The baggage we inherit from those lived before us will try to convince us that real happiness only comes from serving self and to steer clear of God. The natural unregenerate will and reasoning prior to full-scale regeneration and growth is content to keep life's overall goals and hopes focused on serving our individual comforts and materialistic pleasures. These creature comforts are inherently good, except when they supplant the higher hopes of daily serving God and our neighbor. Materialism is that goal that serves the natural body and self-alone interests as ends in themselves. The unregenerate mind will rationalize creatively to steer us away from the real center and core of where everlasting peace is found. As St. Augustine put it so well, "Thou hast made us for thyself, O Lord, and our hearts are restless until they find their rest in thee."
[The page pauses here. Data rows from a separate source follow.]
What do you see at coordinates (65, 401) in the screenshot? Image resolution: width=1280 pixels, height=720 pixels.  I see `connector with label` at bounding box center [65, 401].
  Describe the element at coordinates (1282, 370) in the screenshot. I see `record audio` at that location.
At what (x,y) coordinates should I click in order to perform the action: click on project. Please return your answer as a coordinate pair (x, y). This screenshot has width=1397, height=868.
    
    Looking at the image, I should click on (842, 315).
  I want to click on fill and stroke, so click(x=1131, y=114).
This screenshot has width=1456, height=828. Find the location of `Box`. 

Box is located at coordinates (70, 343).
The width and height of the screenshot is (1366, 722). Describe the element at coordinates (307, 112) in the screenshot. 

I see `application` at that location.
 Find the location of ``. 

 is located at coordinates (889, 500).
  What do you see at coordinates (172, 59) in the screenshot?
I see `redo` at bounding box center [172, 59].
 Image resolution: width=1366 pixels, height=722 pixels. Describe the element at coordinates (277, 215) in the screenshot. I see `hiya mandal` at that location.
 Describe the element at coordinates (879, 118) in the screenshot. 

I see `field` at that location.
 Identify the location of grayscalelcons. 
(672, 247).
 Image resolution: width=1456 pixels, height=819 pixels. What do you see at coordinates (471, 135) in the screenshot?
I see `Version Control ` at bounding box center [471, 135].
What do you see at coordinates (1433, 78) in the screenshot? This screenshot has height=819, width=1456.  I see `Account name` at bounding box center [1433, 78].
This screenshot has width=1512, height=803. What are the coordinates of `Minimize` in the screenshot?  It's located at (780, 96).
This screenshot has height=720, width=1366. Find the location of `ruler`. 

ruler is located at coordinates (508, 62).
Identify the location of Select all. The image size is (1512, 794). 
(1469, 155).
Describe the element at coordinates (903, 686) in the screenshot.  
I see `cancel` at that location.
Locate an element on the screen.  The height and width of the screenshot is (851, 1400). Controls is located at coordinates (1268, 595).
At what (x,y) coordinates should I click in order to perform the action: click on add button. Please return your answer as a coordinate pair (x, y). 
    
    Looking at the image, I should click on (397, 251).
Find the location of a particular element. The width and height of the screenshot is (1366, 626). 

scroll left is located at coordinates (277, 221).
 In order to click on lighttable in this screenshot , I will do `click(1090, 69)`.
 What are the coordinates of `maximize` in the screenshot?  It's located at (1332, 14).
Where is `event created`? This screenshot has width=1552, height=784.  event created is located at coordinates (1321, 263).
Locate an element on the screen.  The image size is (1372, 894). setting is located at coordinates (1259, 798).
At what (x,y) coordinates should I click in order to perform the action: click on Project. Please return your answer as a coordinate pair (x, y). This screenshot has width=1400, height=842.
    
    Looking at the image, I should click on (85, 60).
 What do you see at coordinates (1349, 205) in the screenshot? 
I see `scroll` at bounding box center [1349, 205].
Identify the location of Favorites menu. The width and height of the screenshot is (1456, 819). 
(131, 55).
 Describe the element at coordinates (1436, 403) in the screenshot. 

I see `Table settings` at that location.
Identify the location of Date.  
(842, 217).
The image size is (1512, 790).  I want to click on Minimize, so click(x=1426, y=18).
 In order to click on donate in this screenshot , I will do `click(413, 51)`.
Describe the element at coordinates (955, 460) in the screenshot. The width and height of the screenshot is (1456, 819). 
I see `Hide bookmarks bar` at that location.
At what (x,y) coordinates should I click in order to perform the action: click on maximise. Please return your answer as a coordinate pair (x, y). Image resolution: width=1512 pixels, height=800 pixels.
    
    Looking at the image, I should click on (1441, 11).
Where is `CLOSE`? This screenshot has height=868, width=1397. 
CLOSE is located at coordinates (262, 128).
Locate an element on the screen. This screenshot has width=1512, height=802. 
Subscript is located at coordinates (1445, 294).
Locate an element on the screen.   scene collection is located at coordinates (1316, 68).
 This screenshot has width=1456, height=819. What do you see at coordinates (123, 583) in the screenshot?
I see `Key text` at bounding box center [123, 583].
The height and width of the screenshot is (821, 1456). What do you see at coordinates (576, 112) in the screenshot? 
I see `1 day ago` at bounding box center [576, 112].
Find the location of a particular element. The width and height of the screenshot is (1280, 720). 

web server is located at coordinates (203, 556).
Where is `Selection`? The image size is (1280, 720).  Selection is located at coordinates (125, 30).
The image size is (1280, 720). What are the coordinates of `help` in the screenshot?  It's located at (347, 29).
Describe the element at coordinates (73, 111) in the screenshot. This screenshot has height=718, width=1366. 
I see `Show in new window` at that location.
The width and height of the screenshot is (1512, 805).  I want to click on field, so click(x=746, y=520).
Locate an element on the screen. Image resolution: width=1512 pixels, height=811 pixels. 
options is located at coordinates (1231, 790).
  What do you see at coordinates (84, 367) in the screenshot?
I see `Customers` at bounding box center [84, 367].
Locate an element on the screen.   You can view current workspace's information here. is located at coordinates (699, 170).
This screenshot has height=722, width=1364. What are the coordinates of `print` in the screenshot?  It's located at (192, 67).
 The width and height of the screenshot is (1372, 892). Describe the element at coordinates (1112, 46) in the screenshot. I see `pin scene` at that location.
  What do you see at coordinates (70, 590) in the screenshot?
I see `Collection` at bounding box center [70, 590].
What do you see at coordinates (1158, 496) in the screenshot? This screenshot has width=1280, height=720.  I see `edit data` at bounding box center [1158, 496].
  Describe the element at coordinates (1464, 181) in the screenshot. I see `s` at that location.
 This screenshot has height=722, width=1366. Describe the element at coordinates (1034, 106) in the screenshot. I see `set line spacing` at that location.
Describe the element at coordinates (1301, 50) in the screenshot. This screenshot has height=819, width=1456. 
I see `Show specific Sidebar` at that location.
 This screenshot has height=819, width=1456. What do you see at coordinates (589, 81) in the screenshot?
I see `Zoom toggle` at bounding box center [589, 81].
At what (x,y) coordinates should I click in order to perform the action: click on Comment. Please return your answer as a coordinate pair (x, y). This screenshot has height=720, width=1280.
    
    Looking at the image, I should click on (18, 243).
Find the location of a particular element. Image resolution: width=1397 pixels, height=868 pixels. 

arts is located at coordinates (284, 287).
The prelude to profound inner peace in the Gospel of Jesus Christ is this: Recognize your own internal wilderness and let God come to you in it. And after the prelude, as Mark so poetically reminds us, it is our job to make certain that God has a STRAIGHT PATHWAY into your mind! Your overarching hopes and purposes for living ARE YOUR highway for God! You must be sure every day that your grand purpose for living is serving God's will, which is to be of use to our neighbor as well as to let God help you to embrace someone else's joy as your own.
As Advent progresses, as we prepare to celebrate the birth of our Savior, it may serve our spiritual preparation well to examine our deeper hopes and goals. King David knew that some of the hopes his heart and mind produced were not worthy ones in God's sight. In Psalm 119 he wrote: "Uphold me according to your promise, that I may live; and let me not be ashamed of my hope."
In conclusion, in his sermon "Finding God in a Busy World," John Killinger concludes his message on prayer and solitude with this story:
"I was in Brooklyn Heights some months ago to visit the church where one of
the greatest Congregationalist ministers had once preached, the great Henry
Ward Beecher. In the evening, I walked with one of my hosts along the
promenade that overlooks Manhattan. ... She talked about her life when she
had arrived there several years before. Her husband had left her, and she
was having difficulties with her only child, a daughter. She had come to
this place at night thinking she could not go on. She hadn't wanted to take
her life, but she didn't know how she could go on in the pain and the agony
she was feeling.
"She said she sat on one of the benches and looked across the bay at the
city. She stared out at Liberty Island in the distance, and she watched the
tugboats as they moved in and out of the bay. She sat, and she sat. The
longer she sat, she said, the more her life seemed to be invested with a kind
of quietness that came over her like a spirit.
"Down deep she began to feel peaceful again. She said she felt somehow that
God was very near to her, as if she could almost reach out and touch God.
Better yet, she didn't need to reach out. God was touching her. She felt
whole and complete and healed as she sat there that evening. It became a
turning point in her life.
"'Since then,' she said, 'whenever I feel under pressure at my job or from any
personal problems, I come down here and sit on this very bench. I'm quiet; I
feel it all over again, and everything is all right.'
The Holy Bible reminds us: "'Be still and know that I am God.'"
We're promised the "good news" by our God if we allow the Lord entrance into the real wilderness of the natural will and mind we each possess. This Christmas, may we each not only celebrate the awesome Advent of God in Christ, the promised Redeemer and Savior, but also the ongoing advent of God's love and truth into the wilderness of our spiritual discontent.
As it is written in the prophets, "Behold, I send my messenger before your face, who shall prepare your way before you; a voice crying in the wilderness: `Prepare the way of the Lord, make His paths straight.'" Amen.